THE DATA: Begin

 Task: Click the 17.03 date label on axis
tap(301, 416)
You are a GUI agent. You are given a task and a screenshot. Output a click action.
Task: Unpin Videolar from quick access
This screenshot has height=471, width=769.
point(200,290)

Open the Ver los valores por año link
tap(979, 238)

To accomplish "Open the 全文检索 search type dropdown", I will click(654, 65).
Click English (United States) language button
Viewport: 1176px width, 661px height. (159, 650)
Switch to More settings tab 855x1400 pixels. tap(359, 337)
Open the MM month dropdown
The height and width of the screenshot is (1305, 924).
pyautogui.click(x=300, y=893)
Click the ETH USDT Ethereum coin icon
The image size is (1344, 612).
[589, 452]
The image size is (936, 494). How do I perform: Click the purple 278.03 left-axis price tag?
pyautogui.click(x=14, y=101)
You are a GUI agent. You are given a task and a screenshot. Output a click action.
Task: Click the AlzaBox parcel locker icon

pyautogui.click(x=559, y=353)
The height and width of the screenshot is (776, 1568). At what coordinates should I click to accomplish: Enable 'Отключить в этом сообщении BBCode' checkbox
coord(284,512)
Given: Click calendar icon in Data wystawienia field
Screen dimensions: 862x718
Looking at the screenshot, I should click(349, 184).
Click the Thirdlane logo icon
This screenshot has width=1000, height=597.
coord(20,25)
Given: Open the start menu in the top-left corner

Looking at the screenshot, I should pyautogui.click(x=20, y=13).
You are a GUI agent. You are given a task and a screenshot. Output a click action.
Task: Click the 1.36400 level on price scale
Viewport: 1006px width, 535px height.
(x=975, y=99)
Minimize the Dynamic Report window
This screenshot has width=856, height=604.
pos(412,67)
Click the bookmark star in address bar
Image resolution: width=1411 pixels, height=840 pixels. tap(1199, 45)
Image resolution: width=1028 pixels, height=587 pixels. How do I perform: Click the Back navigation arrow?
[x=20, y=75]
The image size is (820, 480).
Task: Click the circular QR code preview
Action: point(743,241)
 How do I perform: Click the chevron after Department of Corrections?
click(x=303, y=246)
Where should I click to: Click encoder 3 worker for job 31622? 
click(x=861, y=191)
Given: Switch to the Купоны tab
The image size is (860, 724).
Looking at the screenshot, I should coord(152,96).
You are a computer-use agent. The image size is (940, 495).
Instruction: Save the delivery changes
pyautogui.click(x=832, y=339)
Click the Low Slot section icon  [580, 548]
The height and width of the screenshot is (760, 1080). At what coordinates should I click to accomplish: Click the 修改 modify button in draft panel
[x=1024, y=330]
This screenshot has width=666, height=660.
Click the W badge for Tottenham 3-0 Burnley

THE DATA: End

## [TASK REQUIREMENTS]
On how many lines of the data does the word "dropdown" appear? Reply with the number alone.

## [SOLUTION FOR THIS TASK]
2